Kita-Gebühren sollen in Dietzenbach steigen

Dietzenbach - Der Protest von Eltern ist vorprogrammiert. Wenn es nach dem Willen des Magistrats geht, sollen die Kita-Gebühren in den kommenden drei Jahren jährlich um zehn Prozent steigen. Von Norman Körtge 

Mit mehr als 30 Grad auf dem Thermometer war gestern der bislang heißeste Tag des Jahres. Dass die Sonne den ganzen Tag unerbittlich auf die Kreisstadt schien, war allerdings nicht der Grund, warum es in den Kollegräumen des Bürgerhauses am Abend hitzig zugegangen sein dürfte. Dort tagte der Stadtelternbeirat. Mit dabei: Walter Fontaine, Fachbereichsleiter Soziale Dienste, der den Elternvertretern die Magistratsvorlage zur geplanten Erhöhung der Kita-Gebühren erklären musste. Die Meinung des Stadtelternbeirates dazu ist bereits der Begründung zum Antrag zu entnehmen: Eine Gebührenerhöhung wird generell abgelehnt. „Wir werden die Eltern in Dietzenbach mobilisieren und alles dafür tun, dass die Erhöhung so nicht beschlossen wird“, sagt Elternbeiratsvorsitzende Ebru Bürger auf Nachfrage. In den Ausschusssitzungen in der kommenden Woche – der Sozialausschuss tagt am Dienstag, 28., der Haupt- und Finanzausschuss am Donnerstag, 30. Juni, jeweils um 19 Uhr im Rathaus (Europaplatz 1), wolle sie Rederecht beantragen, sagt Bürger.

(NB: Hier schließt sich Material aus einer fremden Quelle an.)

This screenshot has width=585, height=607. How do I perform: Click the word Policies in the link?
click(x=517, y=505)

Und das ist der Plan des Magistrats: Die Gebühren sollen ab dem 1. September um zunächst zehn Prozent steigen. Für die Jahre 2018 und 2019 sind jeweils weitere zehn-prozentige Erhöhungen vorgesehen. Zuletzt hatten die Stadtverordneten eine Gebührenerhöhung nach langen Diskussionen und Bürgerprotesten im September 2014 beschlossen. Damals stimmten SPD, GDL und FW-UDS dem WIR-BfD-Änderungsantrag zu, die Gebühren in den Folgejahren jeweils nur um moderate drei Prozent zu erhöhen, um zumindest die Tariferhöhungen bei den Erzieherinnen einigermaßen auszugleichen. Der Magistrat hatte seinerzeit bereits eine zehnprozentige Erhöhung gefordert.

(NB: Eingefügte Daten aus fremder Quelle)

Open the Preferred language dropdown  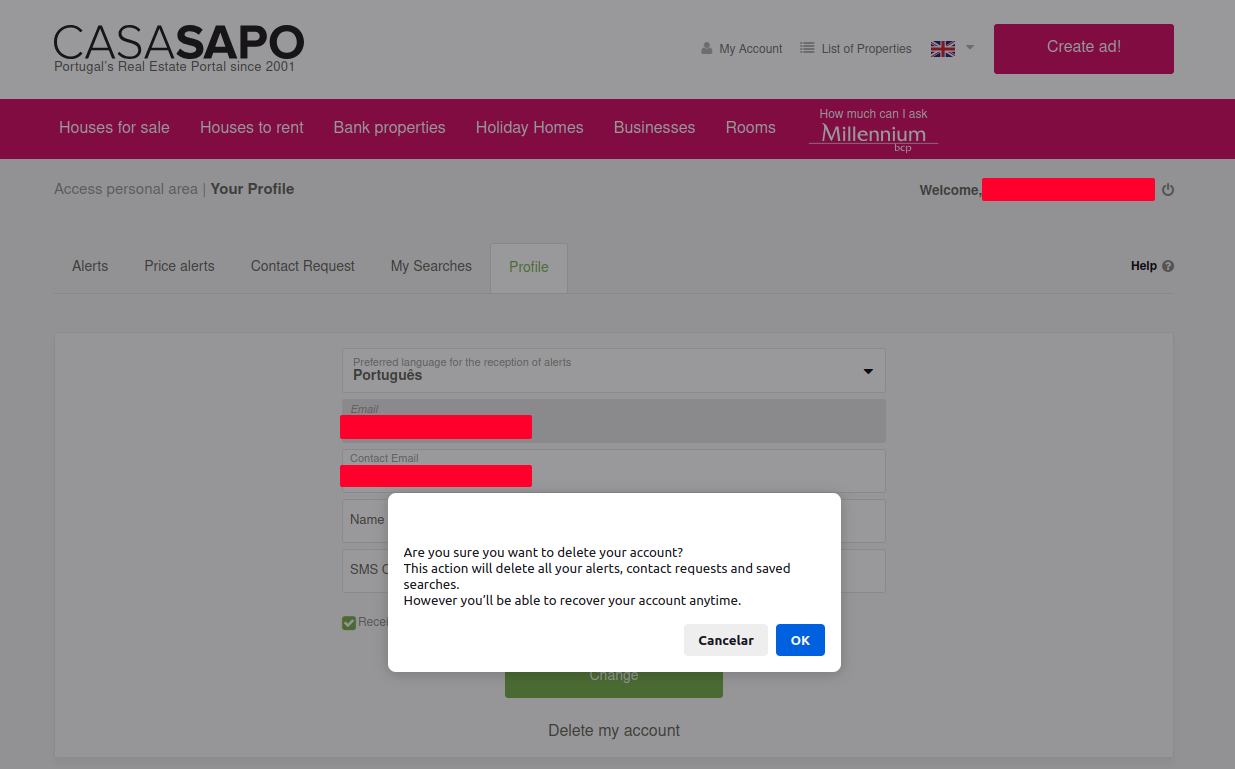(x=613, y=370)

Klagen auf den Kita-Platz - aber wie?

Jetzt sind die zehn Prozent wieder auf dem Tisch und wieder sind die Tariferhöhungen bei den Erzieherinnen (2,4 Prozent ab 1. März 2016 und weitere 2,35 Prozent ab 1. Februar 2017) eines der Argumente. Der Blick auf die Kosten offenbart das Dilemma der Schutzschirm-Kommune Dietzenbach, die im Konsolidierungsvertrag dem Land Hessen zugesichert hatte, den Kostendeckungsgrad im Kita-Bereich zu optimieren.

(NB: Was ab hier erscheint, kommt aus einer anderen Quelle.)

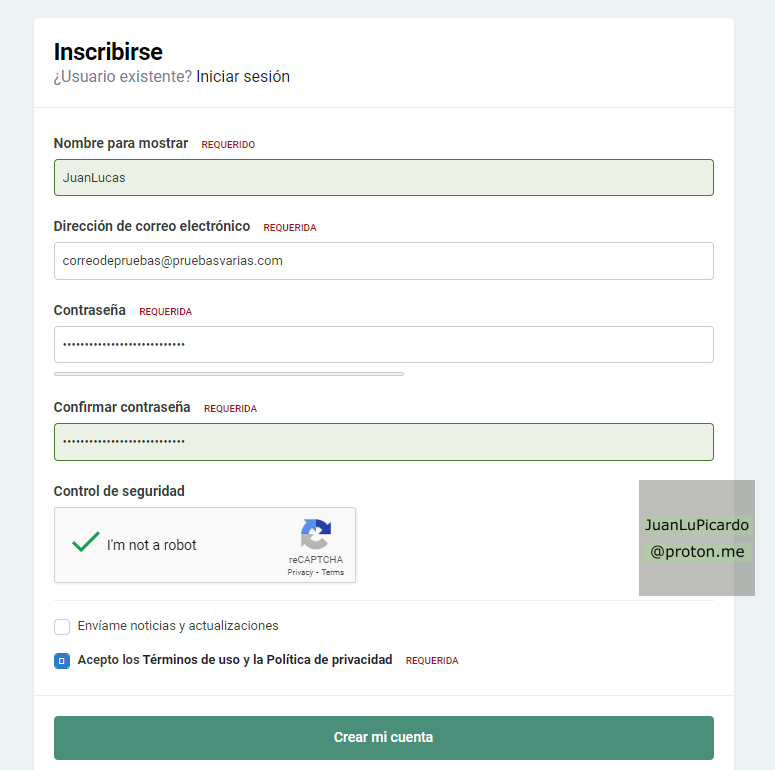Click the Dirección de correo electrónico label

Wie aus der Magistratsvorlage hervorgeht, belaufen sich die Gesamtaufwendungen inklusive interner Leistungsverrechnung für Krippen, Kitas und Hort auf 14,6 Millionen Euro in diesem Jahr. Dem gegenüber stehen Einnahmen von 1,6 Millionen Euro. Macht ein Defizit von 13 Millionen Euro. Durch die Gebührenerhöhung erwartet die Stadt Mehreinnahmen für 2016 und 2017 in Höhe von 217.200 Euro, für 2018 179.100 Euro und für 2019 197.100 Euro. Einzige positive Nachricht für die Eltern: Die Essensgebühr (68 Euro im Monat) bleibt gleich.